++++ Extracted records

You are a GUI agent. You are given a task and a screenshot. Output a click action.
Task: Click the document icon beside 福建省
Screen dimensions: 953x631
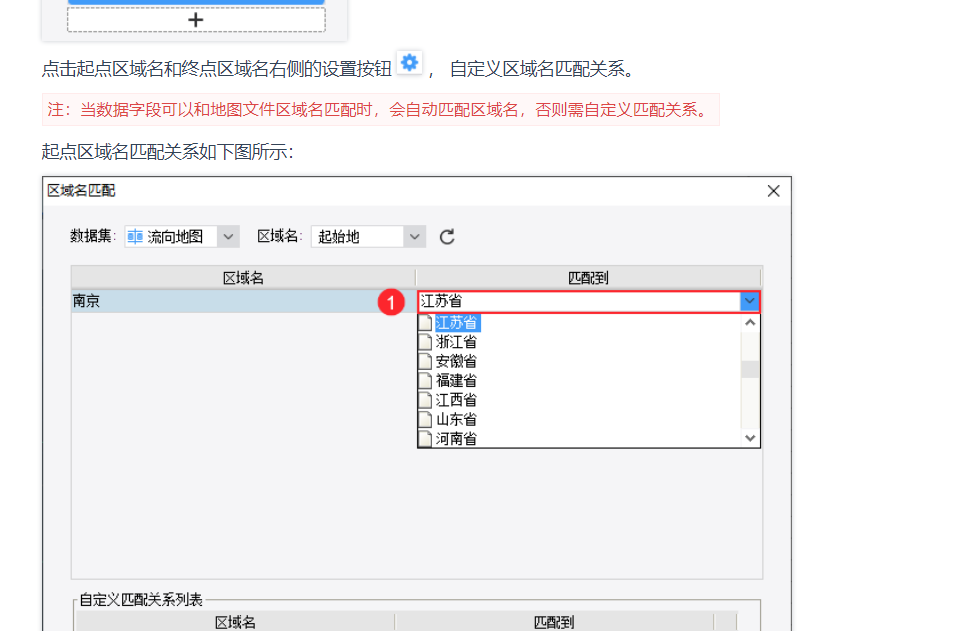pyautogui.click(x=425, y=381)
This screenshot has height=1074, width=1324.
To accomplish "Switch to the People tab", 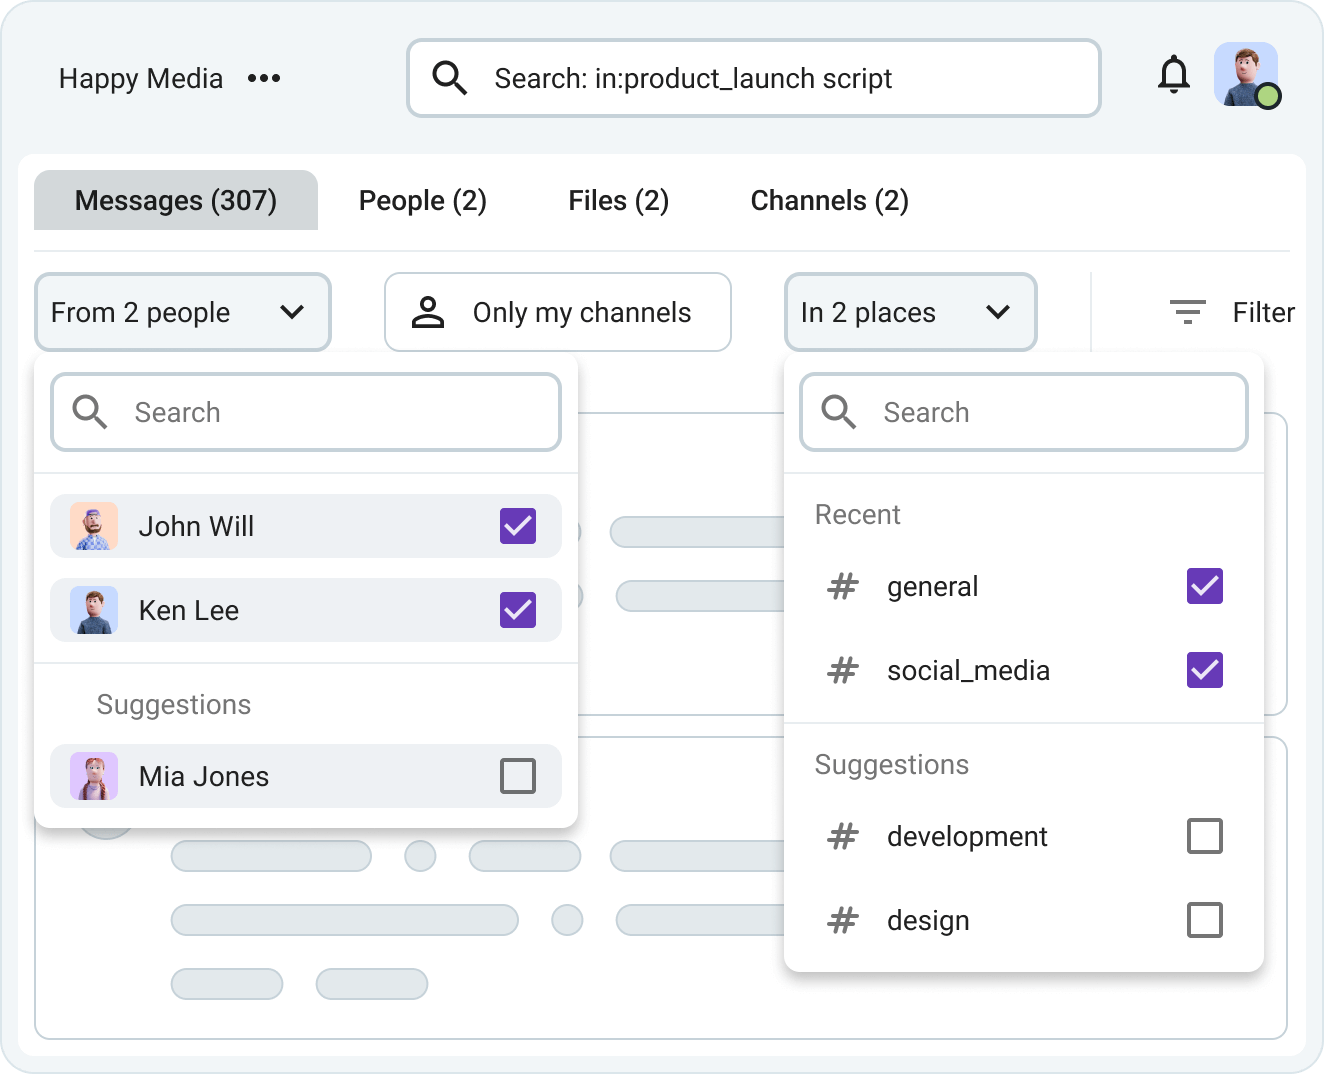I will (422, 200).
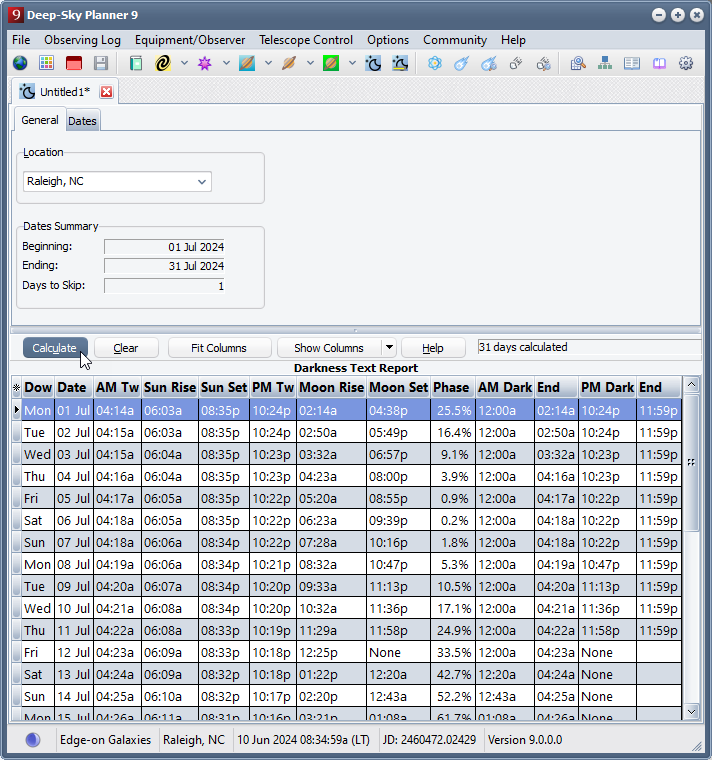Click the gray floppy disk save icon
The height and width of the screenshot is (760, 712).
101,63
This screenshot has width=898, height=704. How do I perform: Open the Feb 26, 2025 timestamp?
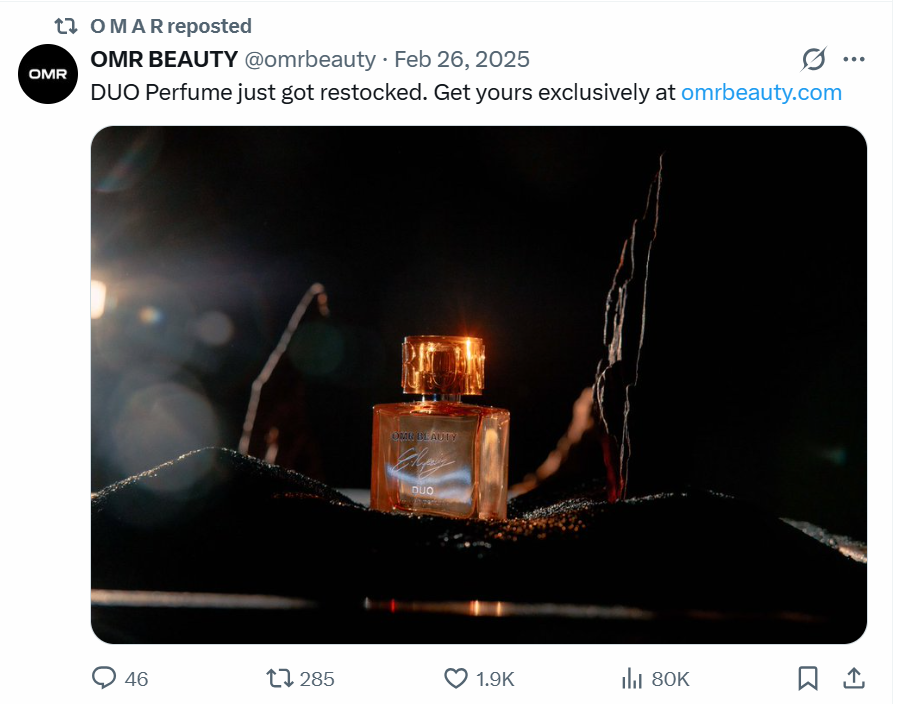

++++++++

◆ Task requirements ◆
For each line in the material above that contains the string "This", make a copy.

◆ The answer ◆
This screenshot has height=1074, width=1324.
This screenshot has width=898, height=704. How do I perform: Open the Feb 26, 2025 timestamp?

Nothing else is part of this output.